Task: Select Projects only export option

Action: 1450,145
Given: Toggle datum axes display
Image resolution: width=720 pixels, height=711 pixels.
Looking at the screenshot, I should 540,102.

__TASK TO COMPLETE__: Transcribe the entire listing above.

__RESULT OF THE TASK__:
Task: Select Projects only export option

Action: 1450,145
Given: Toggle datum axes display
Image resolution: width=720 pixels, height=711 pixels.
Looking at the screenshot, I should 540,102.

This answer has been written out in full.